TRiC 4.7 Å asymmetric cryo-EM density map and the identification of the 2-fold axis between its two rings. (A) A typical 300 kV image of ice embedded TRiC in the both-ring-closed conformation. Representative particles are highlighted by white boxes. (B) End-on view of a ring and side view of both rings of TRiC with different subunits in different colors. The identified 2-fold axis is indicated by black ellipsoid in the side view. (C) Rotational correlation coefficient analysis between a ring and b ring. At 0° the two rings have the best correlation score, indicating the location of the 2-fold axis as illustrated in B. Due to the periodicity of the TRiC map, 0° peak of the curve is split, with the other half of the peak at ∼359°. (D) Cartoon diagram depicts the relative orientation of the two rings of TRiC.

Fig. 2.

The match of the side-chain densities in an apical domain region with the corresponding optimized model for each of the eight subunits. (A) Location of this stretch (Sky Blue, including the protruding helix H8 and the connected loop) in a complete TRiC subunit (Gray). The three domains are labeled. (B) Sequence alignment of bovine TRiC eight subunits in that apical domain region as shown in A. Unique sequence stretches of each subunit are highlighted by red characters. Either one or a combination of several such characteristic stretches can serve as a fingerprint for each TRiC subunit. (C) Subunit a_i map (Blue meshes) with the optimized model of the best matching CCT8(θ) (Red). The residues with the clearly observable side-chain densities are labeled in black or red. Here the red labels correspond to the residues in the unique stretches of CCT8(θ) as in B. (D–J) Similar rendering style as in C for each of the subunit maps and the corresponding optimized models in the equivalent region.

Fig. 3.

The optimized Cα model of the entire TRiC complex with its 16 subunits in the spatial arrangement determined by our cryo-EM structure. (A) End-on and side views of the TRiC complex. Same color scheme as in Fig. 1. (B) Cartoon diagram illustrating the arrangement of the 16 subunits in the two rings.

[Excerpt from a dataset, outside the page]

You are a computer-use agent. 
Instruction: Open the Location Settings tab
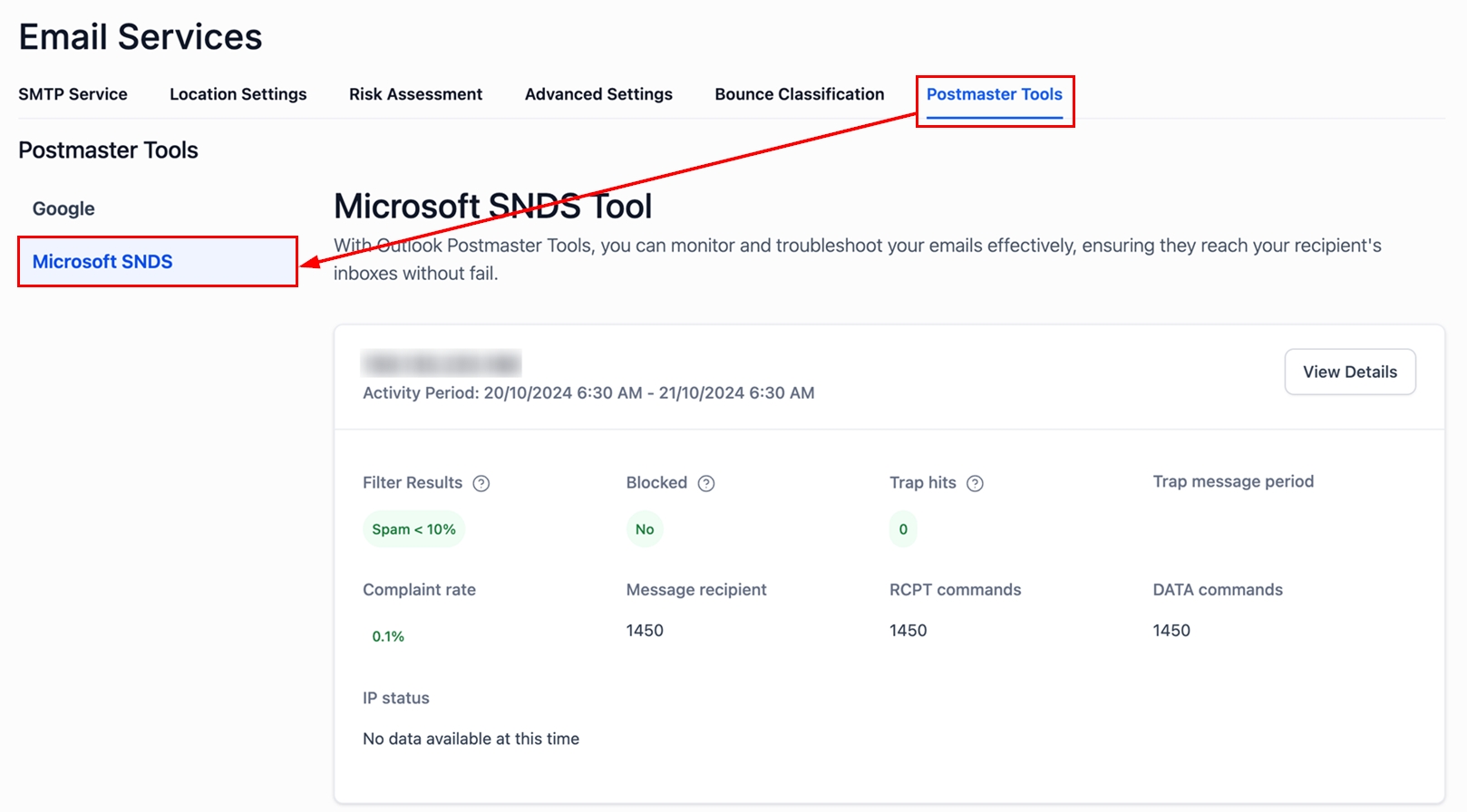pos(238,94)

We denote the TRiC subunits only by their CCT number. (C) Summary of near neighbors TRiC subunits identified by chemical cross-linking. Neighboring subunit pairs consistent with the indicated models are marked with a “+,” and those inconsistent with the indicated models are marked with a “−.”

Fig. 4.

The atomic model of CCT2(β) subunit and the match between the a_iii density and the model. (A) Optimized atomic model of CCT2(β) with the N terminus in blue and C terminus in red. Zoom in views show the match between three stretches of densities highlighted in different color frames and the corresponding model. (B) The Ramachandran plot of the CCT2(β) model calculated by MolProbity (48) shows that over 95% of the dihedral angles fall within allowable regions.

Fig. 5.

Surface property of the central cavity of TRiC, thermosome (1A6E) and the cis-ring of GroEL-GroES (1AON). (A–C) The inner cavity electrostatic potential of the TRiC/thermosome/GroEL-GroES are shown in cutaway views of the apical and intermediate domains, including GroES for C. Blue represents positively charged patches, red negatively charged patches, and white neutral patches. The smaller panel illustrates the viewing angle. Of note, the surfaces are approximate and variances due to model/map resolution may affect the fine details of surface potential. (D–F) Inner wall surface property of TRiC/thermosome/GroEL-GroES with side-chain properties is shown: hydrophilic (Sky Blue), hydrophobic (Yellow), and main chain (White).